● **TASKS TO PERFORM**
a) In the Shakespeare passage below, reproduce everything from "There’s a long-standing" down to "the speculative punch." word for word.
b) According to the Shakespeare passage below, how many pieces of evidence did the writer dig up?

● **PROVIDED TEXT**
There’s a long-standing debate over his sexuality. I do a deep dive and uncover traces of evidence that suggest we had a gay Shakespeare.

If there’s one thing that everyone in the world has in common, it’s an unfortunate and often shamefully hidden love of trying to figure out whether or not famous people are gay. Google any famous name plus the word gay, and you’ll find that someone’s beaten you to the speculative punch.

William Shakespeare gets a particular amount of attention in the gay/straight arena. People have been dissecting Shakespeare’s work and life for decades trying to figure out if he secretly had a thing for the fellas. And the resounding answer is… maybe.

Pieces of evidence that support the possibility of a gay Shakespeare

I ended up wandering deep into this rabbit hole (no immature pun intended) and dug up these 11 pieces of evidence that are presented in “oh yeah, Shakespeare was gay” debate.

● **PROVIDED MATERIAL**
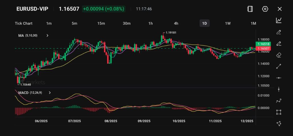Switch to the 5m timeframe

point(74,23)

● **ANSWERS TO EACH TASK**
a)
There’s a long-standing debate over his sexuality. I do a deep dive and uncover traces of evidence that suggest we had a gay Shakespeare.

If there’s one thing that everyone in the world has in common, it’s an unfortunate and often shamefully hidden love of trying to figure out whether or not famous people are gay. Google any famous name plus the word gay, and you’ll find that someone’s beaten you to the speculative punch.

b) Eleven pieces of evidence.